Le Comité fait part de sa préoccupation quant au peu de progrès accomplis pour mettre en œuvre les observations formulées par le Comité des droits de l’enfant en ce qui concerne l’administration de la justice pour mineurs, ce quia une incidence particulière sur les jeunes présentant un handicap psychosocial et intellectuel. Il relève avec une préoccupation particulière que le Code de l’enfance et de l’adolescence ne respecte pas les droits de l’homme consacrés dans la Convention relative aux droits des personnes handicapées et que, par conséquent, les jeunes handicapés ne sont pas dûment pris en considération.

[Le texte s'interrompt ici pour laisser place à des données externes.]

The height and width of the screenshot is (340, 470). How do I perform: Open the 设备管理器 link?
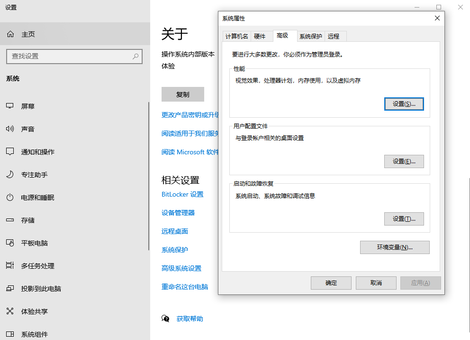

Le Comité exhorte l’État partie à donner suite aux observations formulées par le Comité des droits de l’enfant en ce qui concerne la justice pour mineurs ( voir CRC/C/URY/CO/3-5, par. 70 ) et à faire en sorte que le Code de l’enfance et de l’adolescence prévoie, conformément à la Convention, que les jeunes présentant un handicap psychosocial ou intellectuel soient pris en considération. Il lui recommande aussi de faire en sorte que les jeunes handicapé s bénéficient d’un accès adapté à la justice, en mettant à leur disposition les aménagements raisonnables dont ils ont besoin du fait de leur handicap.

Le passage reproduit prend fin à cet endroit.